Nesta conferência sobre a violência digital sobre as mulheres com projeção pública foi levantada a questão de como a educação para cidadania era importante para lidar com estas matérias. A secretaria de Estado acompanhou as mudanças na disciplina? E agora, o que pode ser feito?
Nós estivemos ativamente a trabalhar com o Ministério da Educação, inclusive na elaboração dos conteúdos essenciais da disciplina para a cidadania. Repare que, pela primeira vez, é integrada nos currículos, não é um corpo estranho, tem o formato de uma disciplina normal. Este Governo está mesmo a valorizar esta disciplina, não só lhe deu a importância de ser uma disciplina integrada no currículo formativo, como também lhe deu esta sistematização de tudo aquilo que são os conteúdos essenciais e que a devem integrar: a componente dos Direitos Humanos, da educação para a saúde, da defesa da igualdade.
Mas a questão da educação sexual é crítica.
A educação sexual não se resume à disciplina de cidadania. Mal seria se, nas escolas, isso acontecesse. A educação sexual está também nas outras áreas, nas outras disciplinas, e é fundamental que deva ser dada não só numa componente biológica e física, mas também numa componente mais alargada dos afetos, do consentimento, da educação também para o respeito pela igualdade.
Este novo modelo responderá a estas matérias [da violência digital]?
Estamos certos que sim, mas obviamente também estamos aqui para analisar e para melhorar sempre que possível, mas estamos seguros.
Há equipa de monitorização?
É ao nível do Ministério da Educação.
Mas no que dependa da igualdade?
Sim. Nós acompanhamos todas estas questões, mesmo que seja no âmbito da tutela de outros ministérios. O Ministério da Educação está a monitorizar a implantação, porque agora é tudo novo e o ano letivo está a começar. Depois, obviamente, o desenvolvimento e eventual melhoria que possa haver. Estamos sempre abertos a modificar se for para melhor.
Enquanto presidente da Comissão Nacional de Procriação Medicamente Assistida (CNPMA) reiterou a urgência da regulamentação da Gestação de Substituição, que está atrasada em anos. Uma vez no governo, como está esta matéria?
Infelizmente não tenho notícias. Pelo facto de ter deixado as minhas anteriores funções de Presidente da CNPMA que não abandonei as minhas lutas durante tantos anos, porque acho que são lutas justas.
Mas esta também não é uma matéria que toque esta pasta [da Igualdade]?
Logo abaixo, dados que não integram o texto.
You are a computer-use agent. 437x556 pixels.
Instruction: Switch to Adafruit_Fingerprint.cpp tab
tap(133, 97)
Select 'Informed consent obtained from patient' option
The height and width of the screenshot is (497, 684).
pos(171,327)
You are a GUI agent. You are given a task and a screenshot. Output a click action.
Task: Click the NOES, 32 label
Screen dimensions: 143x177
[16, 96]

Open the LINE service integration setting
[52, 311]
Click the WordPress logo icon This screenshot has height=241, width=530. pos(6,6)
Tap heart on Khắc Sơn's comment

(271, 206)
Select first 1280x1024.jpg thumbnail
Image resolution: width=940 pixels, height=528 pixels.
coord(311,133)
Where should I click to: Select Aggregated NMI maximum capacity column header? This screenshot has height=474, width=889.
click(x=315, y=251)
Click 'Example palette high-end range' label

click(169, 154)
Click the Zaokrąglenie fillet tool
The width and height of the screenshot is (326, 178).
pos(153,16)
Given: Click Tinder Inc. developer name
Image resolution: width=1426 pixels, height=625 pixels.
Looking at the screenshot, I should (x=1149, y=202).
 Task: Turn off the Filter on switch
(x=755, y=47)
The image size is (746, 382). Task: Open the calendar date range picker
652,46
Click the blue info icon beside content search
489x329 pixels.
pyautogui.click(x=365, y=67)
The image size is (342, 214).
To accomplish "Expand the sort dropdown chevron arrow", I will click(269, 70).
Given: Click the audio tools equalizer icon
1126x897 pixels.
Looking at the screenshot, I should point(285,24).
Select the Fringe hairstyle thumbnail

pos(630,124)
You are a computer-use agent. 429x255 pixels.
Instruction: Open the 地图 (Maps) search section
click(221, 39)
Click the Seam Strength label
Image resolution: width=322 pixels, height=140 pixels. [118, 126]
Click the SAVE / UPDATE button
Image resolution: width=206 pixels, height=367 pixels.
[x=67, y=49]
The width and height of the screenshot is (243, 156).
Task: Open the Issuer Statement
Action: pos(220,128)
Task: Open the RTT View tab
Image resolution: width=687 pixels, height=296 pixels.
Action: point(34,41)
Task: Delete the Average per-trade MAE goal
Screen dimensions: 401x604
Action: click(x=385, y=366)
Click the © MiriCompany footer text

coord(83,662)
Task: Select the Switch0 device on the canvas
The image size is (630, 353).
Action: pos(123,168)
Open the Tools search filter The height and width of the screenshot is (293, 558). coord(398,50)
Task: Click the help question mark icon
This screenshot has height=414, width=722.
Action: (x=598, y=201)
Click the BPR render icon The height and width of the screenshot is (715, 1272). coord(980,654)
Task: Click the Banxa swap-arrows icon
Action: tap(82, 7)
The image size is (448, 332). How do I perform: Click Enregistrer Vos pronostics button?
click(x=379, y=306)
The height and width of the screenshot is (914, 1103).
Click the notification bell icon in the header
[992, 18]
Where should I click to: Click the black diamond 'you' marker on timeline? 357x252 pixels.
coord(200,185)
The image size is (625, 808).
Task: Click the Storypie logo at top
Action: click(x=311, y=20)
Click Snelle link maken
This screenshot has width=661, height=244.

Não, é uma matéria da área da Saúde. Não tendo agora esta pasta, continuo a acompanhar e continuo, de alguma forma, a mover, no fundo, as influências que possa para que a regulamentação seja uma realidade. Não é pelo facto de eu agora fazer parte do Governo que deixei de acreditar ou defender o que sempre defendi, que a regulamentação da Gestação de Substituição é fundamental, porque isso também tem a ver com respeito por Direitos Humanos e com um profundo respeito pelos Direitos das Mulheres, sobretudo estas que sofrem de uma doença e que não podem ter uma gravidez usando o seu próprio corpo, não têm uma resposta legal para o seu problema de infertilidade. Portanto, é fundamental por uma questão de respeito e de, também, igualdade. É uma injustiça atroz.
Neste novo papel de secretária de Estado pode fazer o quê de diferente face ao anterior como presidente da CNPMA?
A única coisa que eu posso fazer, e faço, é sensibilizar quem tem essa pasta, quem tem essa responsabilidade para a importância e para a urgência. É uma questão de justiça também que isso se faça para estas mulheres que desesperam há tantos anos.